Thursday, December 24, 2015

Ummm - Not Exactly Correct, Ms. US Attorney For Connecticut


While reading the Book of the Face I was stunned to learn that Stag Arms had just lost their Federal Firearms License for a variety of violations including having 62 machine guns (actually just the receivers) that were registered to another entity or not registered at all. More on this in another post.

What I found very interesting was this paragraph from the joint press release from US Attorney for Connecticut Deidre M. Daly and the Bureau of Alcohol, Tobacco, Firearms, and Explosives.
A receiver is the key regulated part that is considered a machine gun. All other parts necessary to transform a receiver to a fully functional semi-automatic or automatic machine gun can be purchased over the Internet.
On the face of it, this is true. The receiver is the key regulated product of machine guns as well as any other firearm manufactured in the United States. It is the part that is serialized. It is also true that you can get all the normal trigger parts including the auto sear over the Internet to go into a registered machine gun receiver.

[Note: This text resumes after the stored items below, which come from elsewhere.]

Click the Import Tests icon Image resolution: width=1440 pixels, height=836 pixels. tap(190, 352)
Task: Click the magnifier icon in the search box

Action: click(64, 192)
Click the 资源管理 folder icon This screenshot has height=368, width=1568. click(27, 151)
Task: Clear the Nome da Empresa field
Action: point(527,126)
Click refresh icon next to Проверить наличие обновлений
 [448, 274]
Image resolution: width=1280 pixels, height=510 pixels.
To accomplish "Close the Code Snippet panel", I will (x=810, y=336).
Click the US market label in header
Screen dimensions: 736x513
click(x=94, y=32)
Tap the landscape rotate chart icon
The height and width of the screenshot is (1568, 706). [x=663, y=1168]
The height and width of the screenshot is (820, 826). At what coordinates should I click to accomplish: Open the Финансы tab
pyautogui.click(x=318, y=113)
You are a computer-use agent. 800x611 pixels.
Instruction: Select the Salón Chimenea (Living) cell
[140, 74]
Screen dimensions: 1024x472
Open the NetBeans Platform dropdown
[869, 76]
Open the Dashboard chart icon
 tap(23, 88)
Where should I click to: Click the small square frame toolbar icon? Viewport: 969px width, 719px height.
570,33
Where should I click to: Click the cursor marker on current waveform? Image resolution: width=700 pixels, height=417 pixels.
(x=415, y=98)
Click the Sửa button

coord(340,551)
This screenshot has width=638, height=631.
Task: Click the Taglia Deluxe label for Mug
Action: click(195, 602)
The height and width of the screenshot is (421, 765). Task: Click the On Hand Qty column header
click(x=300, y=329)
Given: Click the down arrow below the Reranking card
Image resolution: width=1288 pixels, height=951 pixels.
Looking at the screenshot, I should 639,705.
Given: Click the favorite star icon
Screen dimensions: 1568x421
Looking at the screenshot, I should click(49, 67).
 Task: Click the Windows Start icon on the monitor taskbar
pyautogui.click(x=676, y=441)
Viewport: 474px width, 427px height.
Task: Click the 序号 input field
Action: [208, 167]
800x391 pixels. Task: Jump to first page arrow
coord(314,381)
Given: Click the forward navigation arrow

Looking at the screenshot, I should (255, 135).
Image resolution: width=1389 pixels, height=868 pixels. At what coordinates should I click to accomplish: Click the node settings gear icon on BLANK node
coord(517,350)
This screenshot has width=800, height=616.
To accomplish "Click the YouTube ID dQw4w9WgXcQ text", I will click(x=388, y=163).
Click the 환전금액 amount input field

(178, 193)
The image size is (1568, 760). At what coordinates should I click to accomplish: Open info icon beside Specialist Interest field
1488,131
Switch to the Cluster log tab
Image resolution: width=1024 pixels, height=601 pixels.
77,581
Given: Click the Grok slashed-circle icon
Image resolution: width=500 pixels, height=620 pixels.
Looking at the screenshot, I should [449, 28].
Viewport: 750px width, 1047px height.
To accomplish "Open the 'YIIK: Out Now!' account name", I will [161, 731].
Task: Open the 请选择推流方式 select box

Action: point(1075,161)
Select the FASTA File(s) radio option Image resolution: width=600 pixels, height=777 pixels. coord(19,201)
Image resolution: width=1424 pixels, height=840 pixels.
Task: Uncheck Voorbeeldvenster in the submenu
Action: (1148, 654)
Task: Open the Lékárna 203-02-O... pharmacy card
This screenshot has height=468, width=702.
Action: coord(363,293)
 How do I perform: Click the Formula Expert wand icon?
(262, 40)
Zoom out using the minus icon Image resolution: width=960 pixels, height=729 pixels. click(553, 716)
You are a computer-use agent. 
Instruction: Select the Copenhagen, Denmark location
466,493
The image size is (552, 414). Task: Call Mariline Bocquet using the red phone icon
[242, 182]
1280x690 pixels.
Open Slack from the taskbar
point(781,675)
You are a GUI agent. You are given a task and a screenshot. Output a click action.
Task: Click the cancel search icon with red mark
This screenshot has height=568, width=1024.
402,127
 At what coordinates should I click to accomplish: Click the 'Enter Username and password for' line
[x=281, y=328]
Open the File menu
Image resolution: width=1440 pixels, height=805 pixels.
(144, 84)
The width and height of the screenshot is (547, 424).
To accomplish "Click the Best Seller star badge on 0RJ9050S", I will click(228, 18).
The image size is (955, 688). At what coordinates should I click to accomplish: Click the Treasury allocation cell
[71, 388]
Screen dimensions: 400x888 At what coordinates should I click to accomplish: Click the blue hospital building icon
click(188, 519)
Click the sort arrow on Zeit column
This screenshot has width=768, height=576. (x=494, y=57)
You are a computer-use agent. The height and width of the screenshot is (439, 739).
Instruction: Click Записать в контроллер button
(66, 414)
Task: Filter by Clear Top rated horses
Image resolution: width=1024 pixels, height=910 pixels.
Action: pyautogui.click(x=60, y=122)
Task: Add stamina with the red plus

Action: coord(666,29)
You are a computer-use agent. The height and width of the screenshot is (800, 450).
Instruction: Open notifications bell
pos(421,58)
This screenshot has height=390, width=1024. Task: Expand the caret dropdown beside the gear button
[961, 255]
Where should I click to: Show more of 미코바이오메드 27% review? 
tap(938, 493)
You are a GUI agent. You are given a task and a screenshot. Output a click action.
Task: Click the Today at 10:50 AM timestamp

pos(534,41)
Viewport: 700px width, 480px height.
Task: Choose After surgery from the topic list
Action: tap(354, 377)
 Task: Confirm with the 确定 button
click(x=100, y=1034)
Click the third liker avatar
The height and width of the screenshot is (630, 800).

However, thanks to ATF Ruling 81-4, drop-in auto sears which allow some semi-automatic AR15s to become fully automatic if they have the other M16 parts are considered machine guns and are regulated under the National Firearms Act.
Regardless of the date of manufacture of a drop in auto sear (i.e., before or after November 1, 1981) the possession or transfer of an unregistered drop in auto sear (a machinegun as defined) is prohibited by the National Firearms Act (NFA), 26 U.S.C. § 5861, and the Gun Control Act, 18 U.S.C. § 922(o).
This may be a niggly, little quibble but it was the BATFE's own ruling that decreed the drop in auto sear a NFA item. Since they wrote the regulation they should be held to a higher standard when it comes to the verbiage used in a press release. (Alinsky's Rule No. 4) A drop in auto sear is not just something that you can buy off the Internet to make a receiver into a fully automatic firearm.


1 comment:

  1. A drop-in auto sear (DIAS) and an auto sear aren't quite the same thing.

    A DIAS is the machinegun according to the ATF, the auto sear from a real M16 isn't.

    You can order a regular auto-sear on the internet, but it's not a good idea to have one if you don't have a lower registered as a machinegun. The stories of constructive possession are enough to turn hair gray and curdle milk.

    Both require the M16 disconnector, selector and trigger (all three can get you in hot water with that constructive possession thing) plus a bolt carrier that can strike the auto-sear.

    The giant difference between them isn't function but the "drop in" part. The DIAS can be installed in most lower receivers without changing the actual receiver. An M16 auto sear requires a hole for a pivot pin and the "shelf" area to be widened to accept the part.